-- RAW DATA follows --

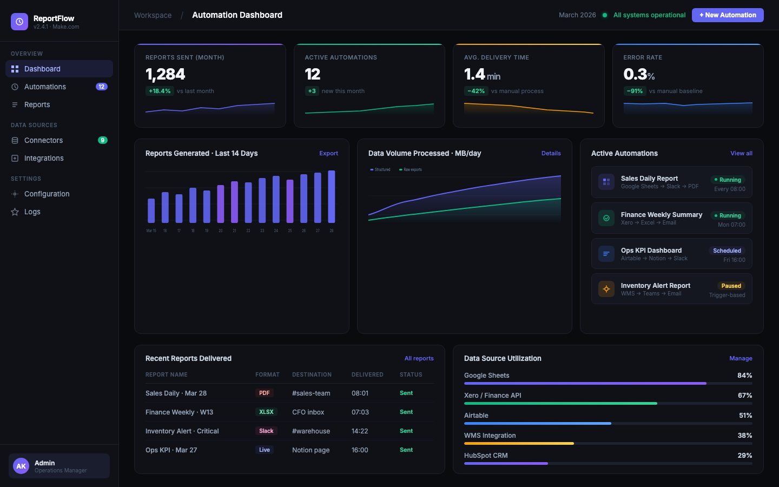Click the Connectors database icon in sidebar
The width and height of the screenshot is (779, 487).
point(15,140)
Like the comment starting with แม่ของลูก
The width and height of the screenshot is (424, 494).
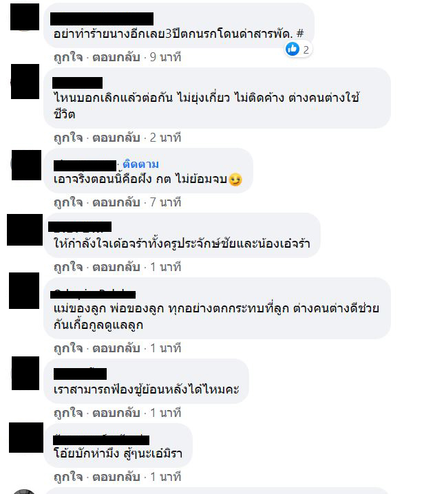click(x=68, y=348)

-- RAW DATA concluded --
-- RAW DATA follows --

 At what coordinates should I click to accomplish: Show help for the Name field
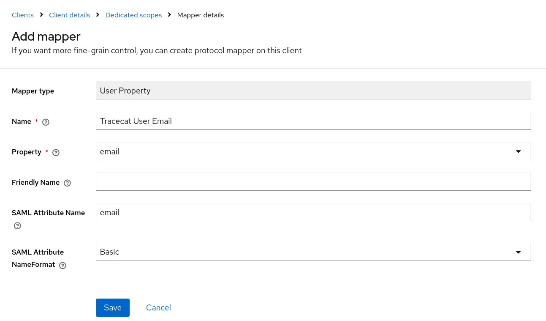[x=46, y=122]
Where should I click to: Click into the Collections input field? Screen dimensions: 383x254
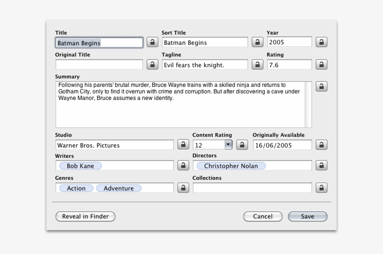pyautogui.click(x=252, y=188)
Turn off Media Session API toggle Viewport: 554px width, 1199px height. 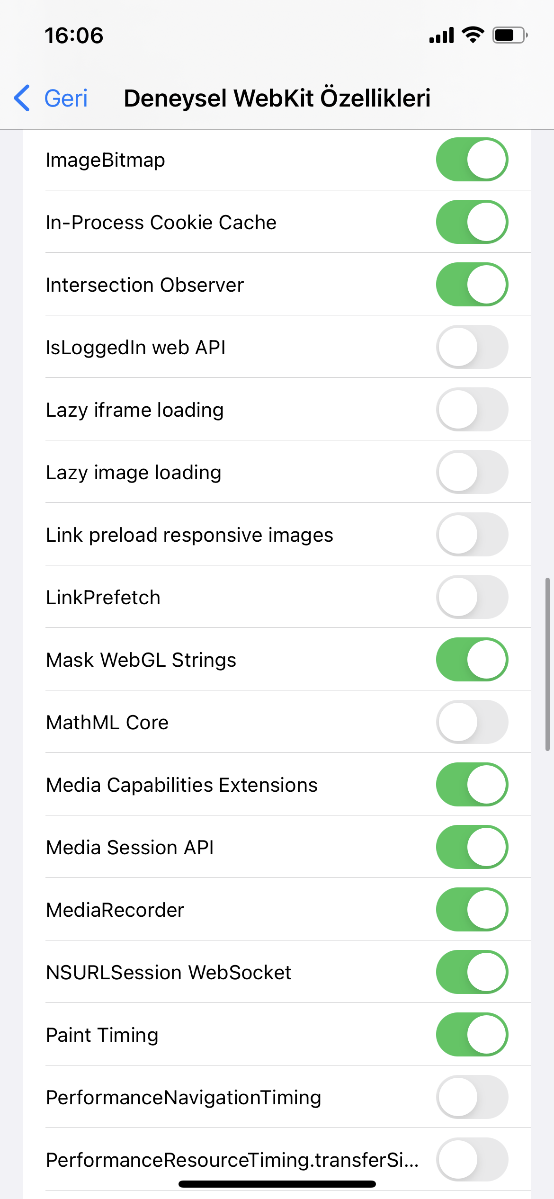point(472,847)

-- RAW DATA concluded --
-- RAW DATA follows --

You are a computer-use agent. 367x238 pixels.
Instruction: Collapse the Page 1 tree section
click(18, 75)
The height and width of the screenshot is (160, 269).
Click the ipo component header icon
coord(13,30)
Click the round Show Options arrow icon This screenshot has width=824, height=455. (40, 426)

-- RAW DATA concluded --

--- PROBLEM TO SOLVE ---
Look above for the line containing "Instruction: Collapse the Page 1 tree section" and the line containing "Click the round". Transcribe both, with the lines between them, exactly.

--- SOLUTION TO THE PROBLEM ---
Instruction: Collapse the Page 1 tree section
click(18, 75)
The height and width of the screenshot is (160, 269).
Click the ipo component header icon
coord(13,30)
Click the round Show Options arrow icon This screenshot has width=824, height=455. (40, 426)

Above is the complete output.